Cómo hacer una tortilla francesa que se dobla perfectamente

Aprende a preparar una tortilla francesa suave y cremosa que se dobla sin romperse con técnicas sencillas.

  1. Ingredientes y utensilios necesarios. Necesitarás 2-3 huevos frescos, una pizca de sal, una cucharada de mantequilla o aceite, y opcionalmente queso rallado, jamón picado o hierbas finas. Usa una sartén antiadherente de 20-22 cm, un tenedor o batidor de huevos, y una espátula flexible. La sartén del tamaño correcto es clave: muy grande y la tortilla quedará delgada y difícil de doblar, muy pequeña y será gruesa y pesada.
  2. Preparación de los huevos. Rompe los huevos en un tazón y añade una pizca de sal. Bate vigorosamente con un tenedor durante 30 segundos hasta que las claras y yemas estén completamente integradas y la mezcla tenga un color amarillo uniforme. Si vas a agregar hierbas finas o queso rallado, incorpóralos ahora. Evita agregar demasiados ingredientes pesados que puedan hacer que la tortilla se rompa al doblarla.
  3. Técnica de cocción perfecta. Calienta la sartén a fuego medio-bajo durante un minuto. Añade la mantequilla y deja que se derrita completamente cubriendo toda la superficie. Vierte los huevos batidos de una vez y deja que se asienten por 10-15 segundos. Con una espátula, empuja suavemente los bordes cocidos hacia el centro mientras inclinas la sartén para que el huevo líquido fluya hacia los espacios vacíos. Repite este movimiento 2-3 veces hasta que la superficie esté casi cuajada pero aún ligeramente húmeda.
  4. El momento perfecto para doblar. La tortilla está lista para doblar cuando la superficie superior está casi seca pero aún tiene un brillo húmedo. Retira la sartén del fuego. Si vas a agregar relleno como jamón o queso, colócalo en una mitad de la tortilla. Usando la espátula, levanta cuidadosamente un lado de la tortilla y dóblala sobre la otra mitad, formando una media luna. La tortilla seguirá cocinándose con el calor residual.

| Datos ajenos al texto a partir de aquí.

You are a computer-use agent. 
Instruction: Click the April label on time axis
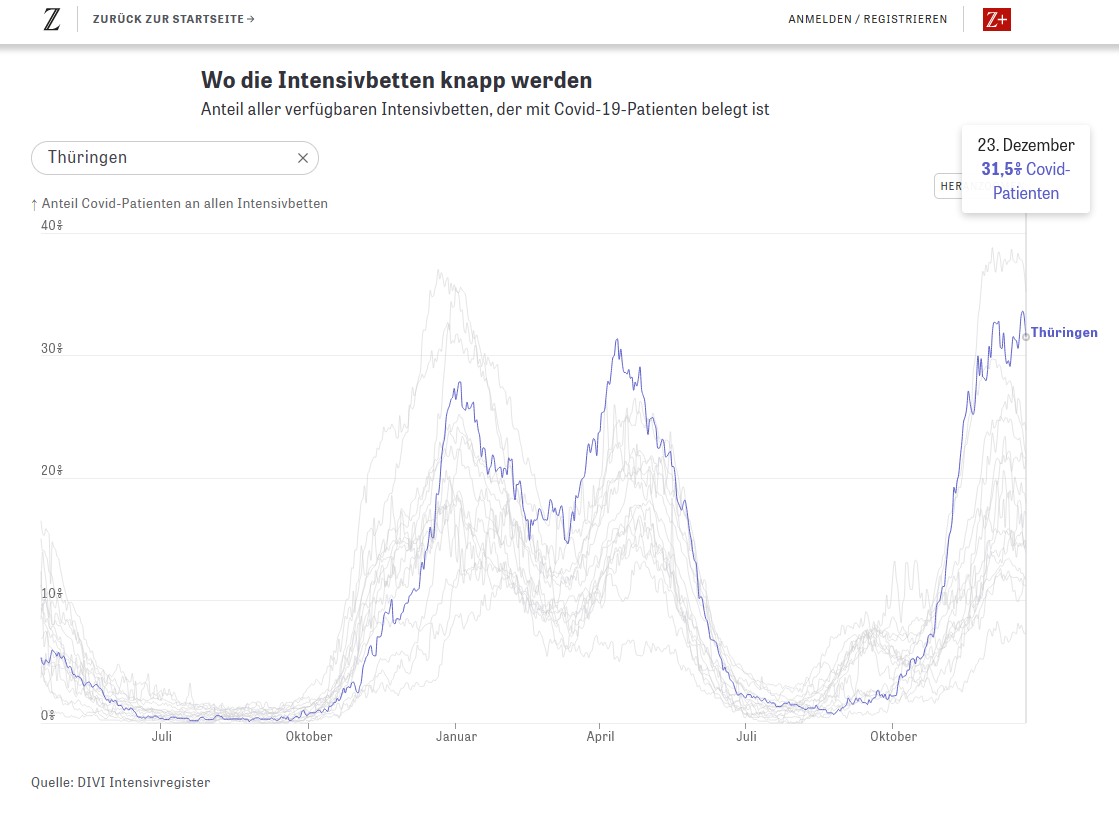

  5. Servir y presentar. Desliza la tortilla doblada hacia un plato tibio, con la abertura hacia abajo para mantener la forma. Sirve inmediatamente mientras esté caliente. Puedes acompañarla con tostadas, ensalada verde o frutas frescas. Una tortilla bien hecha debe verse dorada clara por fuera y mantenerse cremosa por dentro.